1. **Platform-conditioned distillation as a behavioral anchor**: The paper provides formal evidence that routing teacher supervision by platform prevents the "averaged policy" problem inherent in mixed training or static merging. The KL divergence acts not as a conservative regularizer (as in standard RLHF) but as a **targeted mechanism for transferring platform-specific expertise** while allowing RL to improve task success.

2. **On-policy nature is crucial**: Distilling from the student's own rollouts (not static offline trajectories) concentrates supervision on states the student actually struggles with, making the transfer more efficient and less destructive.

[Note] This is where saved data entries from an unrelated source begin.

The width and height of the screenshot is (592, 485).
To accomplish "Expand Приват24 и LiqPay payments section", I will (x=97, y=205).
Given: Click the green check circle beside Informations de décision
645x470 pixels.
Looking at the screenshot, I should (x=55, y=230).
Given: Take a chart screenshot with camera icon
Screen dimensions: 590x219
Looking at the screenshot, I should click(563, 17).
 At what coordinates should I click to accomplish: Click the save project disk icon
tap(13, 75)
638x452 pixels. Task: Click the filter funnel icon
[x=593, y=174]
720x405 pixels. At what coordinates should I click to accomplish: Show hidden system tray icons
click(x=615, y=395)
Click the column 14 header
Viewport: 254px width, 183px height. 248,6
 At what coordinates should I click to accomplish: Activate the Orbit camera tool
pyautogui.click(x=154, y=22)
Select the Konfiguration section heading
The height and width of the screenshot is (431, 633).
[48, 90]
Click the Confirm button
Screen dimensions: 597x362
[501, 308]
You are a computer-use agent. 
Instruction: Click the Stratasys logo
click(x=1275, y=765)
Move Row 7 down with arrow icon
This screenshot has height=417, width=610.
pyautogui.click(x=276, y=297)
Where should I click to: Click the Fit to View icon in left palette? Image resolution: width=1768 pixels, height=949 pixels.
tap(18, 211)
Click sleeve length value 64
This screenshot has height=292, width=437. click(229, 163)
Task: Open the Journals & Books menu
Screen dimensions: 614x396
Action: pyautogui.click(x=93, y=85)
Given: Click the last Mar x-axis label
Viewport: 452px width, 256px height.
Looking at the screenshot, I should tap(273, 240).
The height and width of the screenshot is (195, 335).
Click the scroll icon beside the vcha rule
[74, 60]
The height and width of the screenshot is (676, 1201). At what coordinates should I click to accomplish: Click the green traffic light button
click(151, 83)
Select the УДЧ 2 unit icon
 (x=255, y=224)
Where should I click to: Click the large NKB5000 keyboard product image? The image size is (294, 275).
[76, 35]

3. **Adaptive KL masking**: The discovery that teacher supervision is most beneficial when task rewards are still weak suggests a principled schedule for balancing exploration vs. behavioral preservation.

### Practical Implications

1. **Unified cross-platform agent**: UI-MOPD demonstrates that a single small (8B) model can match or exceed much larger models (32B) on both desktop and mobile benchmarks, reducing inference cost and deployment complexity.

2. **Mitigating catastrophic forgetting**: The method provides a practical recipe for continually adding new platforms without sacrificing performance on previously learned ones — a critical requirement for real-world agent deployment.

3. **Data efficiency**: The Uni-GUI dataset (~10K trajectories) shows that quality and platform-aware training methodology matter more than raw data scale.

4. **Generalization to other domains**: The MOPD framework is general and could be applied to any multi-environment agent (robotics, web, API) where different environments have distinct behavioral conventions.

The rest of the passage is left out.